Current clinical trials in AD frequently include imaging substudies that compare rates of change (between baseline and study end) in cerebral volume between treatment groups. Patients who participate in these imaging substudies are self-selected and hence raise questions of selection bias and generalizability of observed treatment effects on the imaging measures.
In this self-selected sample from 2 ongoing trials conducted by the ADCS, we found that imaging substudy enrollers are very similar to those participants who chose not to enroll in the substudy. Baseline comparisons revealed no differences in terms of age, sex, comorbidities, or clinical characteristics, with the exception of lower mean Hachinski score in enrollers in trial 1. Although this could reflect some under-representation of subjects with vascular risk factors in the MRI enroller group, the magnitude of the difference in Hachinski scores (0.26 points) is probably too modest to be considered clinically important. Differences between enrollers and nonenrollers on cognitive and behavioral measures were also not considered to be clinically important (for example, mean difference on MMSE= −0.89 points in trial 1 and 0.24 in trial 2, mean difference on ADAS-cog of 1.96 in trial 1 and −1.23 in trial 2). The relationship between enrollers and nonenrollers on these measures were reversed between the 2 trials (enrollers are more impaired than nonenrollers in trial 1 and less impaired in trial 2) reinforcing the impression that these modest differences are not indicative of systemic bias in substudy selection.

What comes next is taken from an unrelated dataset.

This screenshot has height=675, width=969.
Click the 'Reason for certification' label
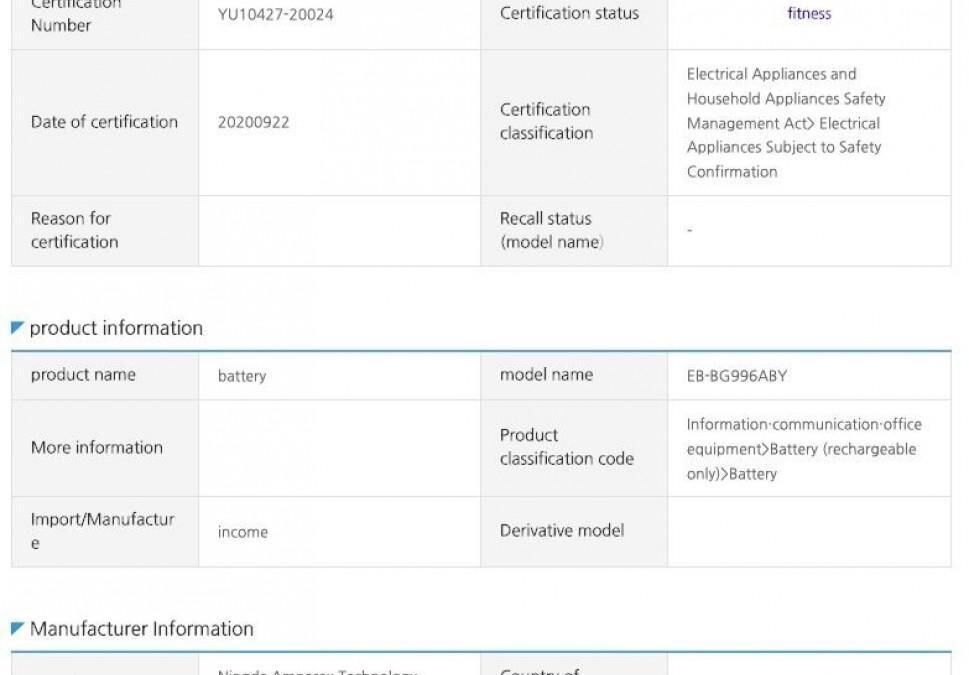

There are certain limitations to this study that must be considered. First, the analyses included data from 2 ongoing clinical trials in AD conducted through 1 coordinating center; and these findings may not generalize to other AD trials with different baseline study populations. However, as there were no specific exclusion criteria for the MRI substudy in both cases, we hypothesize that other trials, including industry sponsored trials will probably show similar results if there are no additional exclusion criterion for substudy participation. This would be consistent with our overall hypothesis that willingness to participate in an imaging trial component does not introduce important bias. However, this is a hypothesis that still needs to be confirmed more widely.
Second, comparisons did not include follow-up data and so did not compare the groups in terms of rate of change in cognition, behavioral or other efficacy measures. Future analyses are planned that include additional trials conducted by the ADCS and analysis of follow-up data.
In summary, the sample of participants who volunteered to enroll in the imaging substudy of these clinical trials had very similar baseline demographic, medical and clinical characteristics compared to the rest of the study sample. This suggests that it may be possible to recruit a representative sample for a longitudinal imaging substudy in AD. We believe that possible reasons for this finding include the lack of specific exclusion criteria for the MRI substudy and the absence of inducements such as financial remuneration. Further research is underway to confirm these results in other AD clinical trials.